K: Yes sir, I understand.

A: Otherwise the change would involve a loss, a total loss.

K: So are we asking this question, sir: what place has knowledge in the regeneration of man, in the transformation of man, in the fundamental, radical movement in man? What place has knowledge and therefore time? Is that what you are asking?

A: Yes, yes, I am. Because either we accept that a change that is a genuine change means the annihilation of what preceded it, or we are talking about a total transformation of something that abides.

K: Yes. So let us look at that word for a minute.

A: Good.

K: Revolution in the ordinary sense of that word means, doesn't it, not an evolution, gradual evolution, it's a revolution.

A: It doesn't mean that then - right. I agree.

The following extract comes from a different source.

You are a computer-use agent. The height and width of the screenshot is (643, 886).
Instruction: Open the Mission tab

K: By revolution is generally meant, if you talk to a communist, he wants to overthrow the government, if you talk to a bourgeois he is frightened, if you talk to an intellectual he has various criticisms about revolution. Now, revolution is either bloody, or...

A: Yes.

K: Or revolution in the psyche.

A: Yes.

K: Outward or inner.

A: Outward, or inner.

K: The outward is the inner. The inner is the outward. There is not the difference between the outward and the inner. They are totally related to each other,

A: Then this goes back to what you mentioned earlier that there is no division even though intellectually you make a distinction, between the I and the we.

K: That's right.

A: Yes, of course.

K: So, when we talk about change, we mean not the mere bloody revolution, physical revolution, but rather the revolution in the makeup of the mind.

A: Of each.

K: Of human beings.

A: Right.

K: The way he thinks, the way he behaves, the way he conducts himself, the way he operates, he functions, the whole of that. Now, whether that psychological revolution - not evolution in the sense gradualness...

A: No.

K: What place has knowledge in that?

A: What place has knowledge in something...

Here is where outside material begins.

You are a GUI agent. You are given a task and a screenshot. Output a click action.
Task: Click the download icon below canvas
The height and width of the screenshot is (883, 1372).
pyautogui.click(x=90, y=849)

K: In the regeneration of man which is the inward revolution which will affect the outer.

A: Yes, which is not a gradual progress.

K: No, obviously. Gradual process is endless.

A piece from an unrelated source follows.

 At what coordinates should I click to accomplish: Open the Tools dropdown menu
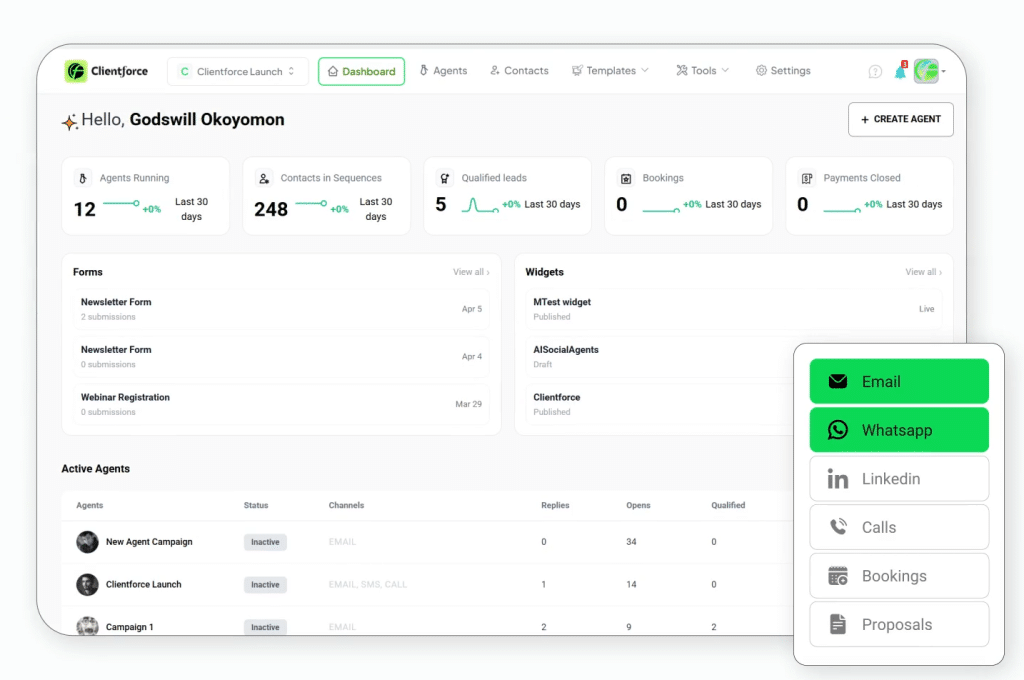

A: Exactly. So we are talking an instant qualitative change.

K: Again when you use the word 'instant', it seems as though, oh, suddenly it is to happen. That's why I am rather hesitant in using the word 'instant'. We will go into it in a minute. First of all, sir, let's be clear what you and I are talking about if we may. We see objectively the appalling mess the world is in. Right?

A: Yes.

K: The misery, the confusion, the deep sorrow of man.

A: Oh, yes.

K: I can't tell you what I feel when I go round the world. The pettiness, the shallowness, the emptiness of all this, of the so-called western civilisation, if I may use that word; into which the eastern civilisation is being dragged. And we are just scratching on the surface all the time. And we think the mere change on the surface - change in the structure is going to do something enormous to human beings. On the contrary it has done nothing. It polishes a little bit here and there but deeply fundamentally it does not change man. So, when we are discussing change we must be, I think, fairly clear that we mean the change in the psyche, in the very being of human beings. That is, in the very structure and nature of his thought.

A: The change at the root.

K: At the root - yes.

A: At the root itself.

K: At the root. And therefore when there is that change he will naturally bring about a change in society. It isn't society first, or individual first, it is the human change which will transform the society. They are not two separate things.

A: Now I must be very careful that I understand this precisely. I think I discern now why in the statement you said, 'which is not dependent on knowledge or time'. Because when this person changes, this each human being changes, the change which begins in society is a change that is in a non-temporal relationship with the change in each human being.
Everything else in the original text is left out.